In the fall of 1975, at age 18, Van Patten appeared as John Karras in a 12-week CBS drama series Three for the Road. The story line is that of a father and two sons, grief-stricken over the death of their wife and mother, who sell their house, buy a recreational vehicle, and roam throughout the United States. In 1978, he co-starred in The Bionic Boy, a two-hour ABC attempted spinoff of the popular Lee Majors vehicle The Six Million Dollar Man, that never went to series. He made a guest appearance in the final episode of the NBC television anthology series $weepstake$ in 1979.

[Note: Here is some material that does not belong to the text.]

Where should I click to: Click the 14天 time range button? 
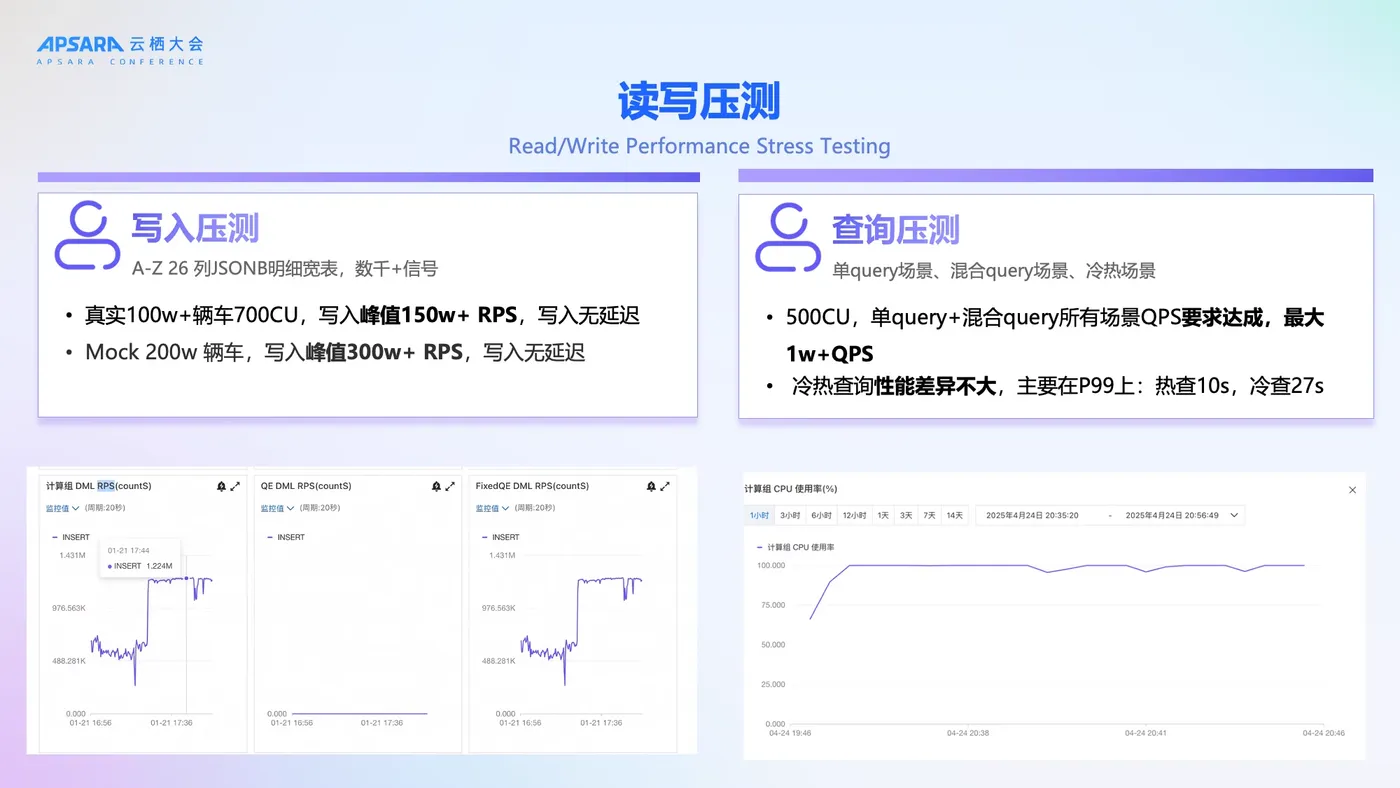(955, 515)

In 1978, Van Patten starred in the cult film classic Rock 'n' Roll High School. He starred in several other films in the 1970s and 1980s, including the 1979 action thriller Survival Run (aka Spree), Yesterday (1981) as a Vietnam war veteran, the slasher film Hell Night (1981), Gidget's Summer Reunion (1985), The Dirty Dozen: The Deadly Mission (1987), and Camp Fear (1991). He wrote, produced, and starred in The Break (1995), distributed by Lions Gate with Martin Sheen. Van Patten co-wrote and produced 7 Days to Vegas (2019), based on a true story, about a bet he made in 1995 that he could walk  from Los Angeles, California, to Las Vegas, Nevada, in seven days.

Tennis

Van Patten was a professional tour tennis player who in 1979 was awarded the Association of Tennis Professionals (ATP) Rookie of the Year award.  The highlight of his career came in 1981 when he defeated John McEnroe and two other top ten world ranked pros to win the Seiko World Super Tennis tournament in Tokyo. His career high ranking in singles was World No. 26, reached on February 11, 1982.

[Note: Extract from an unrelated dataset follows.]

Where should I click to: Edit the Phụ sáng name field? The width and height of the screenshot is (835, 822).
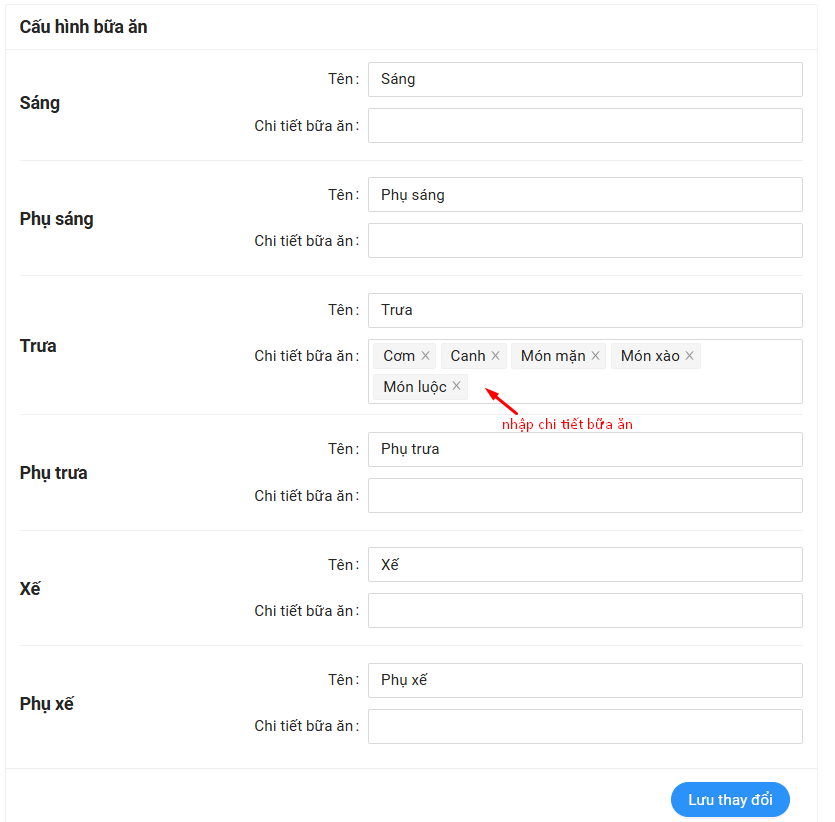coord(585,195)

In singles, Van Patten reached the third round of the US Open twice, in 1982 and 1983, and Wimbledon once, in 1985. In doubles his best Grand Slam event result was reaching the quarter-finals of the French Open in 1981, partnering with Mel Purcell.  His highest doubles ranking was World No. 24, reached in September 1986.

Tennis Grand Prix Championship Series finals

Singles (1 title)

Poker
Van Patten learned to play poker at the age of 14 from his father, actor Dick Van Patten.

In the 1990s, Vincent Van Patten put together his own Hollywood home game with famous regulars like Ben Affleck and Tobey Maguire.

He finished in the money at the 2010 World Series of Poker main event, finishing 481st in a pool of 7,319 entrants and received winnings totaling $27,519. (This amount was awarded to finishers in 460th through 531st place.)

Since 2003, he has been a commentator on World Poker Tour. The first four seasons were broadcast on Travel Channel; seasons five and six on Game Show Network, and, from the seventh through to the current season, it has aired on Fox Sports Networks.

With Robert J Randisi, he wrote The Picasso Flop, a novel about Las Vegas poker.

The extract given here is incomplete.